Por si esto no fuera suficiente, la ciudad de Middlesbrough, hasta ayer olvidada, ha sido seleccionada para el emplazamiento de un complejo de refugiados. Primero les dijeron que en él se acogería a 400 inmigrantes, poco después eran 800 y finalmente se informó que el complejo proyectado albergaría a 5.000. Esto ha provocado que incluso los más moderados o los que tienen sentimientos encontrados respecto de la inmigración se echen las manos a la cabeza. Con apenas 140.000 habitantes, ya hay en Middlesbrough bastantes problemas de seguridad como para sumar 5.000 irregulares deambulando por sus calles.

Winter pregunta a un afable anciano, que ha salido a la puerta de su casa para contemplar a la muchedumbre, si está de acuerdo con los motivos de la manifestación. El anciano duda porque criminalizar a los inmigrantes, en general, le resulta excesivo. Parece una buena persona. Winter le informa entonces sobre la intención de establecer en su vecindario un complejo para albergar a 5.000 inmigrantes ilegales.
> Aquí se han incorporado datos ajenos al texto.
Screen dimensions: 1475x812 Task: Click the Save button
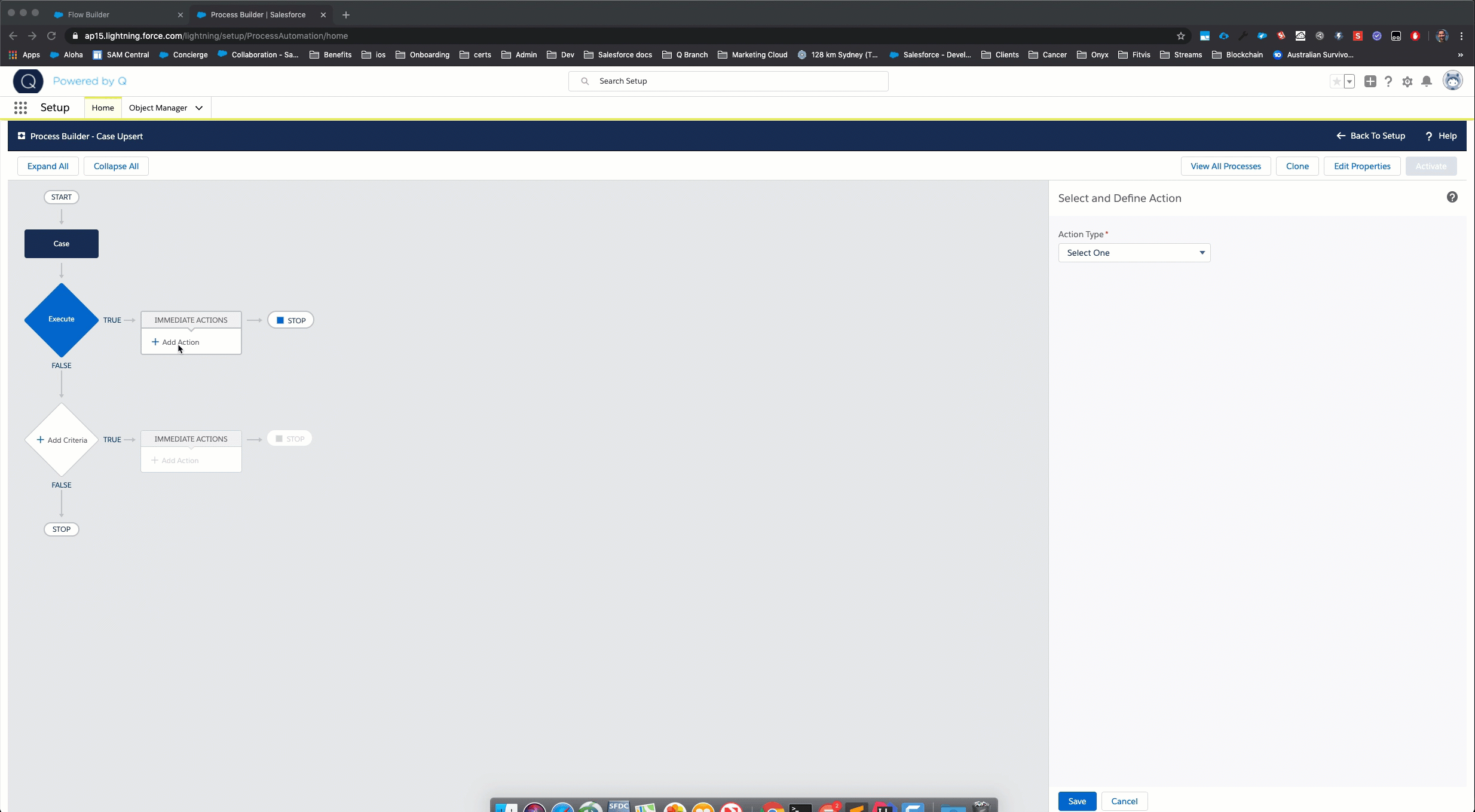tap(1077, 801)
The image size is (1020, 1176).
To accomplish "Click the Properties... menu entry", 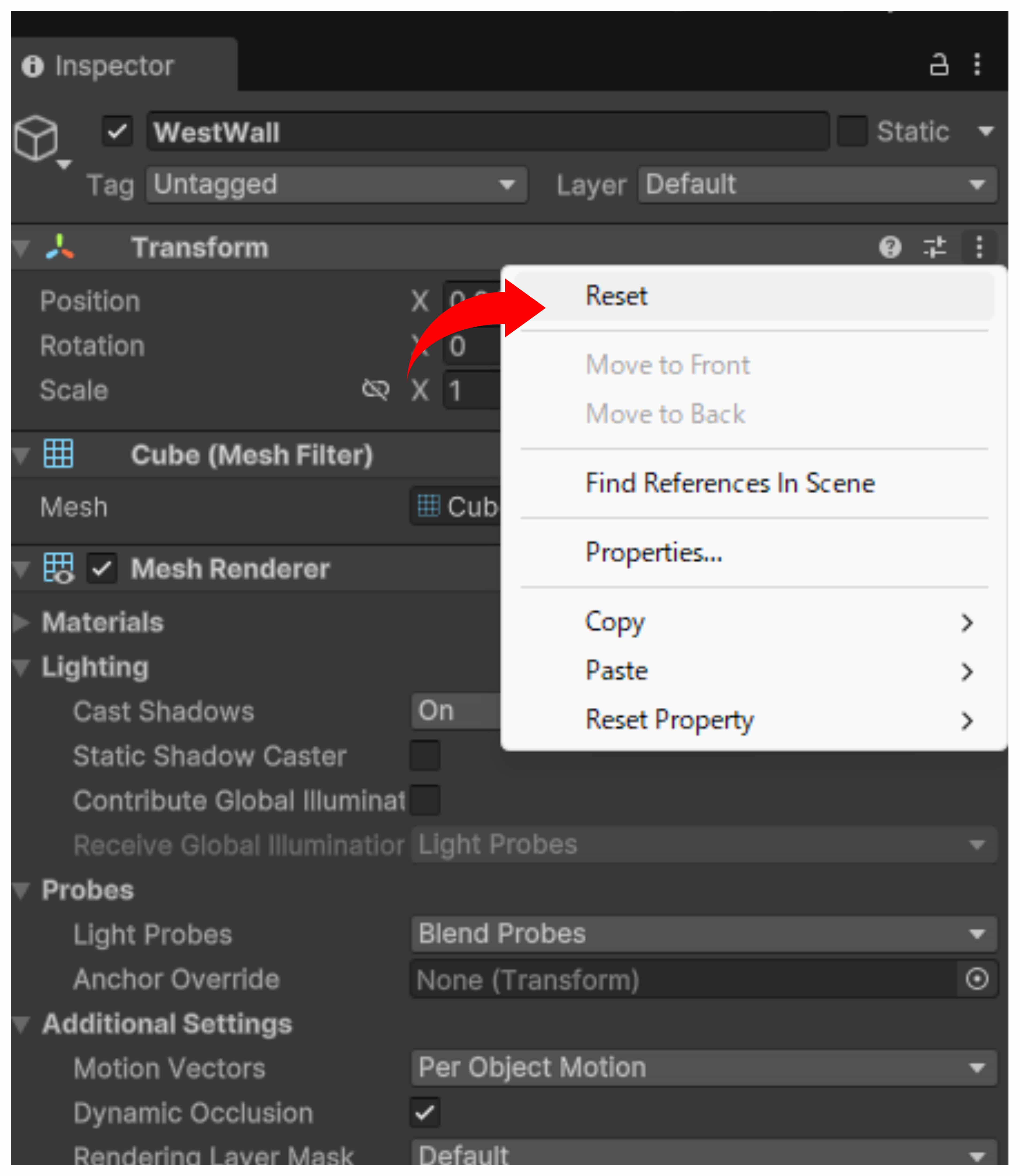I will coord(654,552).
Al principio, el anciano entiende que Winter dice 500. “Hombre, 500…”, intenta responder mientras chasquea los labios. “No, 500 no. 5.000”, le corrige Winter. “¡¿5.000?!”, exclama el anciano espantado.
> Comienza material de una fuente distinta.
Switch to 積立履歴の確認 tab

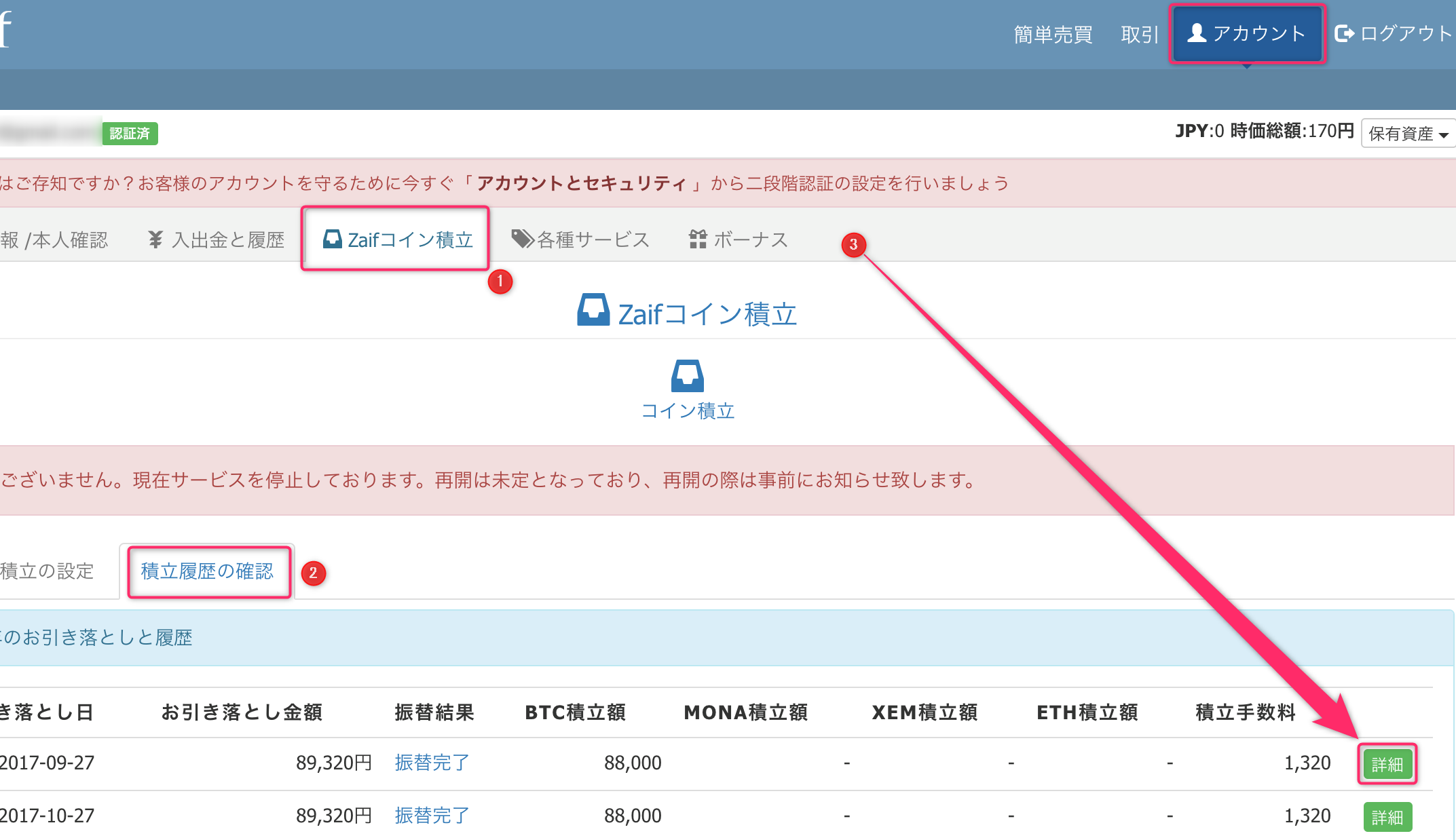pos(207,571)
Middlesbrough es el típico ejemplo de pequeño municipio agrícola que se convirtió en una pujante ciudad a principios del siglo XIX gracias a la revolución industrial y al desarrollo del ferrocarril. Pero también lo es del posterior ocaso industrial. Hoy, Middlesbrough suele estar en los primeros puestos de las listas de «peores lugares para vivir». Desde que la acería cerró, demasiada gente pasa buena parte de su vida en el bar, y la ciudad se ha ido degradando sin remedio.

Para los medios de información, lo que ocurre en Middlesbrough es producto del racismo, la xenofobia y la islamofobia que impregna a sus empobrecidos pero orgullosos vecinos. Sin embargo, un antiguo residente de Middlesbrough emigrado a Londres, advierte: «Si la gente supiera lo que es vivir así, echándose a la bebida o haciendo cosas peores, no nos atacarían. No serían tan crueles».

Desde que arrancó el siglo XXI, el flujo migratorio hacia Reino Unido no ha hecho otra cosa que aumentar. Sólo en 2023 el saldo neto fue de 700.000 personas, 100.000 más que en 2022. Y para 2024 se estima que será aún mayor. No hace falta ser científico social para deducir que un flujo de esta intensidad y sostenido en el tiempo hace muy difícil la integración. Si, además, la cultura, costumbres y creencias religiosas de muchos de los que llegan chocan frontalmente con las del país, entonces la integración se convierte en mera entelequia. Si a esto añadimos que la inmigración irregular tiende a concentrarse en los lugares más asequibles, es decirn los más económicos, y que estos a su vez suelen ser los más empobrecidos y conflictivos, tenemos la mezcla perfecta para que, tarde o temprano, se produzca el estallido social.

A menudo me pregunto si la política migratoria europea habría sido la misma si los inmigrantes, en vez de establecerse en las zonas más deprimidas, hubieran podido instalarse en las proximidades de los elitistas colegios privados donde los políticos matriculan a sus hijos o al lado de sus discotecas preferidas, o a la vuelta de la esquina de sus casas, o dentro de sus urbanizaciones, o colindando con sus clubes de golf, restaurantes favoritos y residencias veraniegas. Sospecho que de haber sucedido de esta forma los dirigentes europeos habría experimentado el mismo síndrome que afectó a Ursula von der Leyen, cuando los lobos devoraron a su pony favorito. Al fin y al cabo, nada es más persuasivo que experimentar en propia carne las consecuencias de la realidad.